Sarah: It is the method where we teach the student to speak, read and write in the official language (English) of our country. Most of the time, people get stuck in life because they don’t know how to read and write. Education does not end; it is a journey for life. And the method is fundamental to contribute to the solution of problems from the stimulus of critical thinking.
How is the method constructed by the campaign different from the traditional way of teaching in Zambia?

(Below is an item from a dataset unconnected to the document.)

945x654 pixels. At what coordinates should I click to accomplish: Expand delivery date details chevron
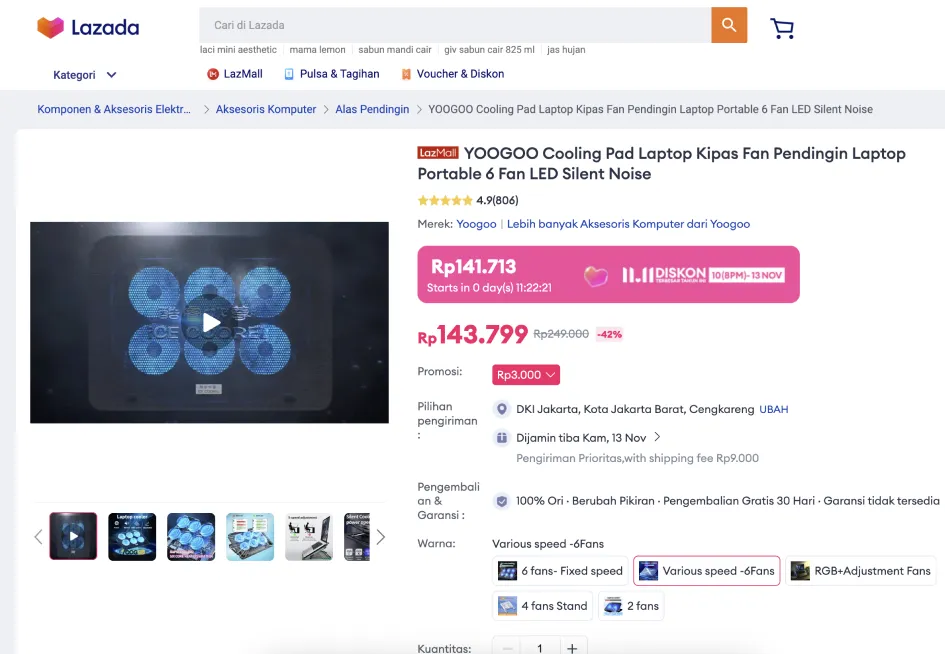point(657,437)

Elizabet: The method proposes to be more than a decoder of letters and numbers so that the student can read the words and the world, thus making it possible to expand their cosmovision and recognize themselves and their community as subjects of rights. This is how when we talk about food sovereignty, for example, each of the students, who are mostly peasants, is able to understand the damages of an agriculture based on pesticides and how their community must be a guardian of the seeds, of the natural goods from the maintenance of ancient agricultural practices.

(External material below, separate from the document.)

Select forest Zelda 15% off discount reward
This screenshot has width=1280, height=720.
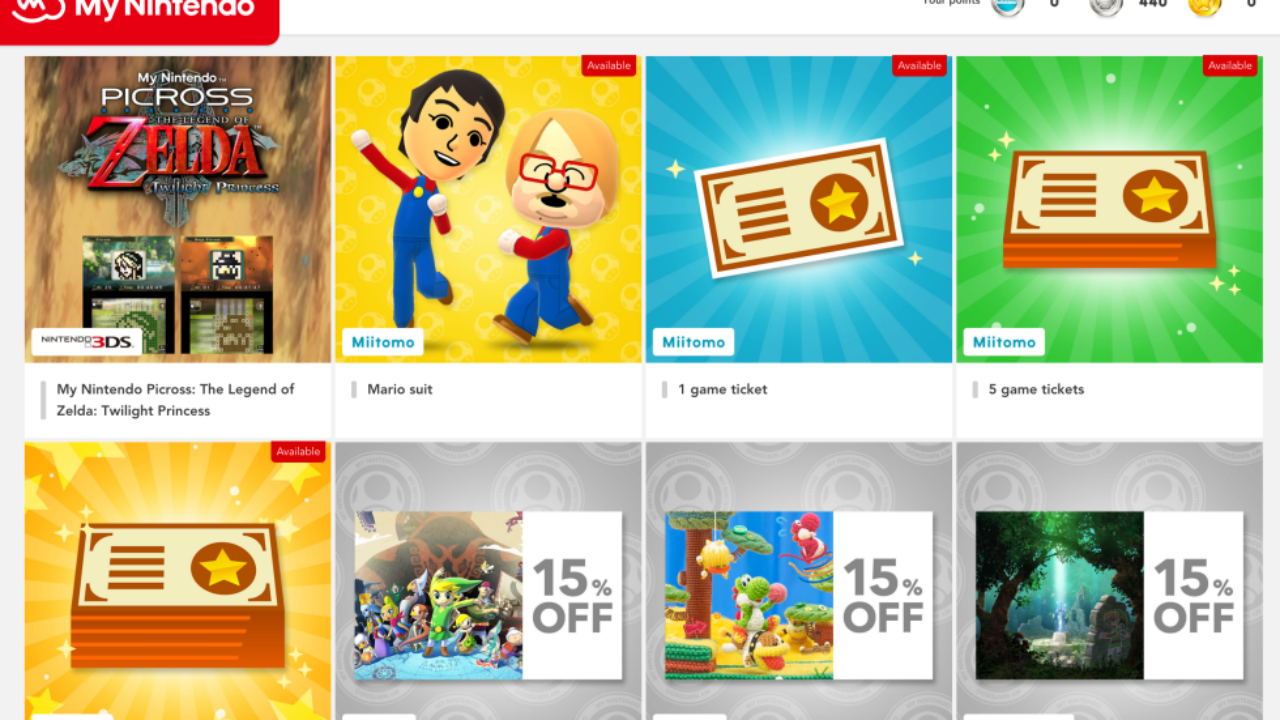[1110, 596]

Sarah: The traditional way of teaching here in Zambia is very time consuming compared to this method where in a short period of time (3 months) a person is able to speak, read and write. Not to mention that access to education is not entirely public. Currently, people who enter the school complete the primary years of basic education at the expense of the state,up to the sixth or seventh grade, and then are forced to pay various fees and costs, which in practice make it impossible for a large part of the population to continue studying.
Why carry out a literacy campaign in the country? How many municipalities and districts were involved?
Elizabet: In Zambia, there is a high rate of people who neither read nor write English, the rate reaches 55.3%, that is, more than half of the population. And in that percentage the majority are women, especially rural women. Therefore, the demand to ensure that these people can access their basic rights, such as education, is latent. In the Western Province, for example, we managed to involve 8 municipalities and 15 communities, operating mostly in rural areas.
Sarah: Because it will help to eradicate illiteracy here in Zambia. There are many people who are illiterate in English. This is what happens here in the Eastern Province, where the illiteracy rate in English is one of the highest in the country, around 30% and 38%, something that directly affects the development of our country. With the Literacy and Agroecology Campaign we managed to involve the 11 municipalities that make up the province and 10 districts.
In general, are women the majority of students in the classes, because they are the ones who most need the literacy method?
Elizabet: In the statistics of illiterate people in Zambia, the majority are women and they are even the most excluded from basic rights such as access, health and education. However, it is women that we see the most in informal jobs, such as selling charcoal, fruit, clothes and cleaning.
Sarah: Women are looked down on and face many challenges, both in the family and in the community. However, they have a high participation in family farming, as they depend heavily on it for survival. Including the supply of local raw material for the production of organic fertilizers, as was the case in the places where there were agroecology workshops, but also participating in the manufacture of these fertilizers to have their own products.
What are the impacts of the Campaign for the communities?
Sarah: If people can read, speak and write, life becomes easier for them too. Because education is the key to development, to open many doors in the future. In addition, it reduces high levels of poverty as it enables the country to develop.